= Enock Tombe Stephen =

South Sudanese bishop

Enock Tombe (born 12 July 1952) is the South Sudanese Bishop Emeritus of the Episcopal Church of South Sudan.

== Biography==
Bishop Enock Tombe Stephen was the second bishop of Rejaf diocese after he preceded Bishop Michael Sokiri Lugor in October 2009, and consecrated bishop in December 2009. He was enthroned in December 2010. He retired in January 2018 at the age of sixty five.

Enock Tombe Stephen is a civil engineer by profession and graduated from the University of Khartoum. He studied theology in London and was ordained pastor of the Anglican episcopal Church of Sudan (ECS) in 1990.

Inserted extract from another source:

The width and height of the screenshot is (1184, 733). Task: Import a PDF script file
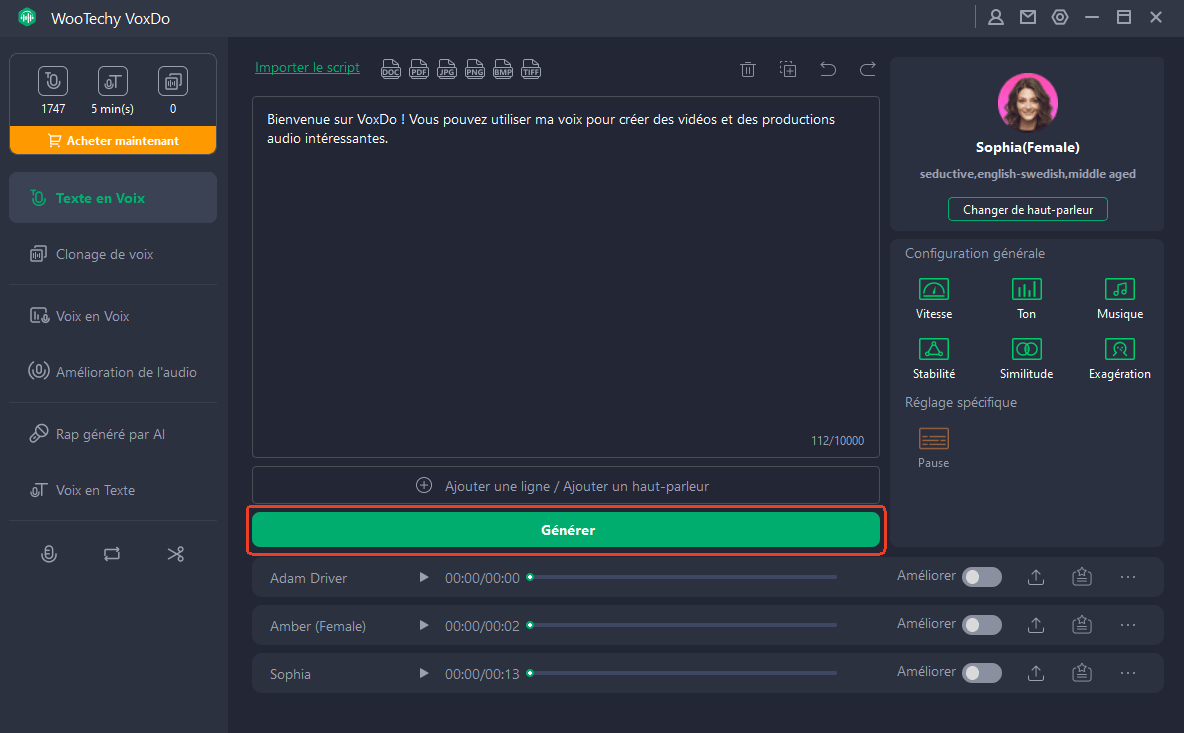tap(419, 69)
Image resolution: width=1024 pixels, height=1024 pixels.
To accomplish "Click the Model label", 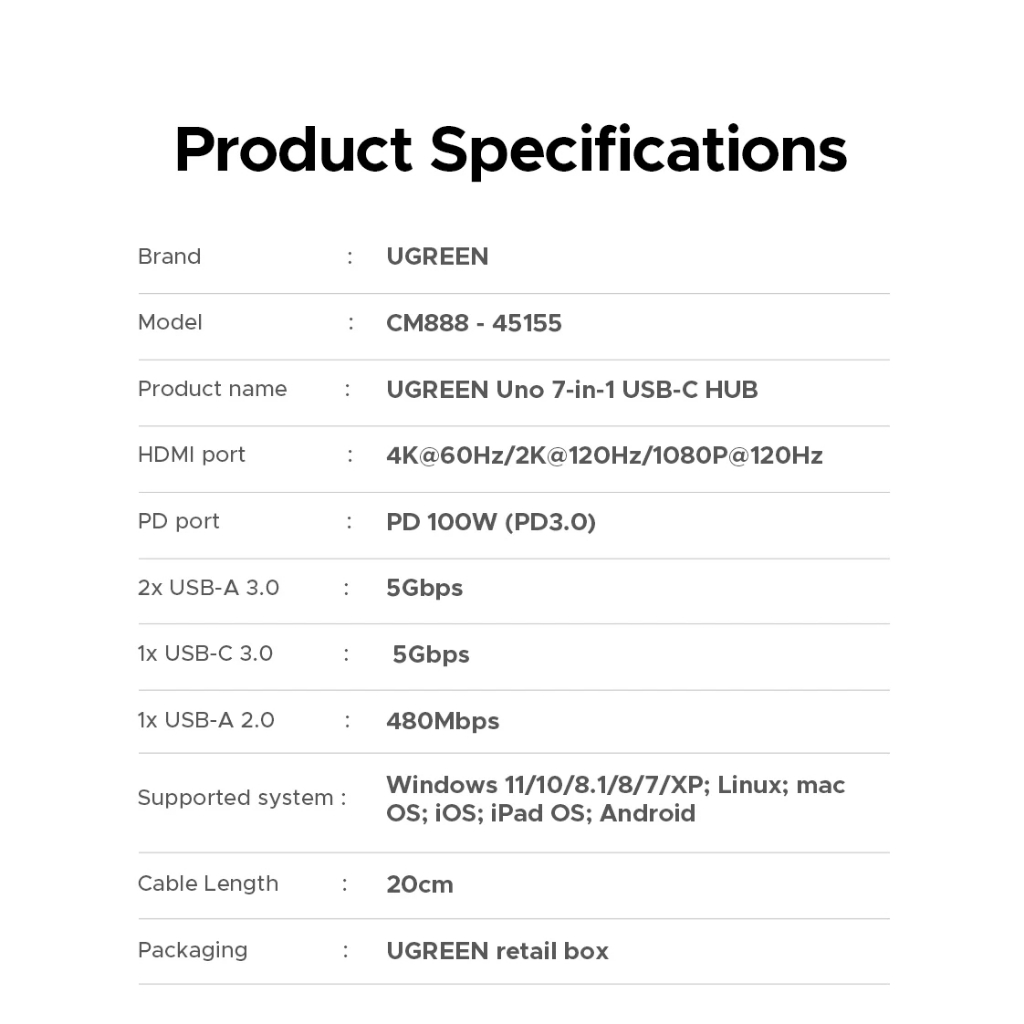I will coord(170,323).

He worked with the Norwegian Church Aid (NCA) in southern Sudan during the liberation war against Khartoum. In 1995 he was appointed general secretary of the Sudan Council of Churches in Khartoum and served for two terms 1995-1999 and 1999–2003. He was a team leader of Faith-Based Organizations (FBOs) during the South Sudanese peace negotiations in Addis Ababa, Ethiopia, from 2014 to 2015. From 2005 to 2015 he served as a member of Board of Governors of Nairobi Peace Initiative Africa (NPI/A). The retired bishop is a member of the Joint Monitoring and Evaluation Commission (JMEC) since 2015, a body to monitor the implementation of the 2015 peace agreement. He is the head of the faith based in the IGAD-led High Level Revitalization Forum in Addis-Ababa, Ethiopia.